__Task__
Below are several entries. Transcribe exactly those lines that fall from the one with "[Facebook] (598, 314)" through the one with "iskren (816, 1894)", end lines included.

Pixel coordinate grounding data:
--- --- ---

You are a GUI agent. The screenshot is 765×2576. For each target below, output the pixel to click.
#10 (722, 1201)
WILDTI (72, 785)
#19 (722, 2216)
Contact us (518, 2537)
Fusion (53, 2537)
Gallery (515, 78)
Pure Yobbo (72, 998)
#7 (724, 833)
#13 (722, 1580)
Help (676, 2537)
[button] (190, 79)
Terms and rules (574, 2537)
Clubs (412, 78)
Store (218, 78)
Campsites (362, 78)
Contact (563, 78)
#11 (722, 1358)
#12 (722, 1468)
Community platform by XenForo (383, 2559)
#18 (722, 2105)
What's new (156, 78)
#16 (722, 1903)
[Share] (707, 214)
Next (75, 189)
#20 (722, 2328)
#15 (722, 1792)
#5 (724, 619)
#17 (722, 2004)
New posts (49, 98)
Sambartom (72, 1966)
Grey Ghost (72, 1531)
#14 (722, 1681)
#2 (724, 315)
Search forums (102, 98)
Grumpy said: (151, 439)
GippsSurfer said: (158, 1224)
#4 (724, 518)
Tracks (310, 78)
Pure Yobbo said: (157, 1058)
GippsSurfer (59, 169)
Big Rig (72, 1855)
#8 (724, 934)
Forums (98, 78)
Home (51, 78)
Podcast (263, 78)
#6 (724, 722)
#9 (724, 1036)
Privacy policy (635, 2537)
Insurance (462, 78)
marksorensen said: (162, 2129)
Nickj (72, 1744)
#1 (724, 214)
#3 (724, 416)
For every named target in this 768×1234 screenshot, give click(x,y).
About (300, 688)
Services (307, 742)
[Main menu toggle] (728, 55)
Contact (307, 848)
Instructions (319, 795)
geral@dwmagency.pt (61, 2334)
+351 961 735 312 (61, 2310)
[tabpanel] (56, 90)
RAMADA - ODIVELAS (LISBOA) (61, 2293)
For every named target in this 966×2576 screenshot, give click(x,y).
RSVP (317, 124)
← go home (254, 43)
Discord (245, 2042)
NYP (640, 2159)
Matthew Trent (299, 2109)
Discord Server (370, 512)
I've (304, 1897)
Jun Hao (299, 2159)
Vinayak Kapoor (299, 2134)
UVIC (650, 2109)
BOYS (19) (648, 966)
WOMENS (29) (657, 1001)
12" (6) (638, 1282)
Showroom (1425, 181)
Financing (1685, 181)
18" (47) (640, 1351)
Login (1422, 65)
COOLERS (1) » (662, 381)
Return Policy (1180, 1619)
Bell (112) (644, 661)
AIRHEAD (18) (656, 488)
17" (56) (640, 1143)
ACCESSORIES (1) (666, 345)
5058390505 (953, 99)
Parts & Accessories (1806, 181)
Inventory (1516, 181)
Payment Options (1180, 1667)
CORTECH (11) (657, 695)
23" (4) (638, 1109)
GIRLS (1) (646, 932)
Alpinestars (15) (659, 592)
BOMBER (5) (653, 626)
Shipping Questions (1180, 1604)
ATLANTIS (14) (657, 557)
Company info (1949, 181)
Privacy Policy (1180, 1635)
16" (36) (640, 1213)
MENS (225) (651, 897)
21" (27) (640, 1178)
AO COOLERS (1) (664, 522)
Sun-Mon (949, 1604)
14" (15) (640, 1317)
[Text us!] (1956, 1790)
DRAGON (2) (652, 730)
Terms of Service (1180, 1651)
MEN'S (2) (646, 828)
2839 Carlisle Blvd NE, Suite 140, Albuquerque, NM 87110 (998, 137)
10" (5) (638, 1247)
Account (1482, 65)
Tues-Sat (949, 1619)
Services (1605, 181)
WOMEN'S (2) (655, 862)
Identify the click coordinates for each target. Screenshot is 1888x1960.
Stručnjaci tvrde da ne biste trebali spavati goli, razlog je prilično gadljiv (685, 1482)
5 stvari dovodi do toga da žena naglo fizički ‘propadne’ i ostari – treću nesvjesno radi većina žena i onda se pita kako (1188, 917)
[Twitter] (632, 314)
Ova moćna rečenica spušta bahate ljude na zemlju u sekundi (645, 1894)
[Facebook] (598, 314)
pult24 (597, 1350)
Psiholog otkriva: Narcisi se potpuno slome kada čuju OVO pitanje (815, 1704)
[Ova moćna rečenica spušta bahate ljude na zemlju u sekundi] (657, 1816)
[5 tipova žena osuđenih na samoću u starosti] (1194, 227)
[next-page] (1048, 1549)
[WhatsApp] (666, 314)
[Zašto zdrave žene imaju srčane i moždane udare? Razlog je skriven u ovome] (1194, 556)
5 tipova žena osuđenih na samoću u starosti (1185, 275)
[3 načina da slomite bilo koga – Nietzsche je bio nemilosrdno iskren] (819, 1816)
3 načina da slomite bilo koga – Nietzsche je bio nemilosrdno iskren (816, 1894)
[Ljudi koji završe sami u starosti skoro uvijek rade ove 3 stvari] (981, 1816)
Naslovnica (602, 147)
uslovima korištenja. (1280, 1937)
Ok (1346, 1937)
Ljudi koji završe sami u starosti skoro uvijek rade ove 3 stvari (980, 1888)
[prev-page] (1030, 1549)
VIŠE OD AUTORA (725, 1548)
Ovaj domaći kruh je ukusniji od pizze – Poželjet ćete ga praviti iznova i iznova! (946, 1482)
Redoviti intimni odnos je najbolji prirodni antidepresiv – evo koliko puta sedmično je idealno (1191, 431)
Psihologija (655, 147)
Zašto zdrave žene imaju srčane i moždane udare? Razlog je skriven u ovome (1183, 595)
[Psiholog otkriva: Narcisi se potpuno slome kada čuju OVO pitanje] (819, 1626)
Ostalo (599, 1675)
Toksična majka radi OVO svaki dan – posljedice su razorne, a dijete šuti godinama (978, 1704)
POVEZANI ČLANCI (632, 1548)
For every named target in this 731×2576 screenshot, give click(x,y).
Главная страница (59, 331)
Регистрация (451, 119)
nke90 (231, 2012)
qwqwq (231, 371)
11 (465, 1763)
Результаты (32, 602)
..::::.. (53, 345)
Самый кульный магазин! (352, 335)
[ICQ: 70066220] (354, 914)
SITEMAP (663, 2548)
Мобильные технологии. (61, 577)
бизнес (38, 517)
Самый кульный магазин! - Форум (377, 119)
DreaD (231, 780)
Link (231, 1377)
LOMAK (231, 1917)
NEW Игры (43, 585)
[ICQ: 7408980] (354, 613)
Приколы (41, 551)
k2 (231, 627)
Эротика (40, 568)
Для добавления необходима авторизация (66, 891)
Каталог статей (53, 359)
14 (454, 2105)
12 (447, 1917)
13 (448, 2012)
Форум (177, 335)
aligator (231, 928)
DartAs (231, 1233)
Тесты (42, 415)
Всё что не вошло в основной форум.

--- --- ---

__Expected output__
[Facebook] (598, 314)
pult24 (597, 1350)
Psiholog otkriva: Narcisi se potpuno slome kada čuju OVO pitanje (815, 1704)
[Ova moćna rečenica spušta bahate ljude na zemlju u sekundi] (657, 1816)
[5 tipova žena osuđenih na samoću u starosti] (1194, 227)
[next-page] (1048, 1549)
[WhatsApp] (666, 314)
[Zašto zdrave žene imaju srčane i moždane udare? Razlog je skriven u ovome] (1194, 556)
5 tipova žena osuđenih na samoću u starosti (1185, 275)
[3 načina da slomite bilo koga – Nietzsche je bio nemilosrdno iskren] (819, 1816)
3 načina da slomite bilo koga – Nietzsche je bio nemilosrdno iskren (816, 1894)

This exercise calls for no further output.